# WHAT IS EXPECTED
From the first record to the last, write out each one exactly.

--- DATA SECTION Enclosed Below ---

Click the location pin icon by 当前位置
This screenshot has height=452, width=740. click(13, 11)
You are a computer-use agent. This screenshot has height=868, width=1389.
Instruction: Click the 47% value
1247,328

--- End of Enclosed DATA SECTION ---

# EXPECTED ANSWER
Click the location pin icon by 当前位置
This screenshot has height=452, width=740. click(13, 11)
You are a computer-use agent. This screenshot has height=868, width=1389.
Instruction: Click the 47% value
1247,328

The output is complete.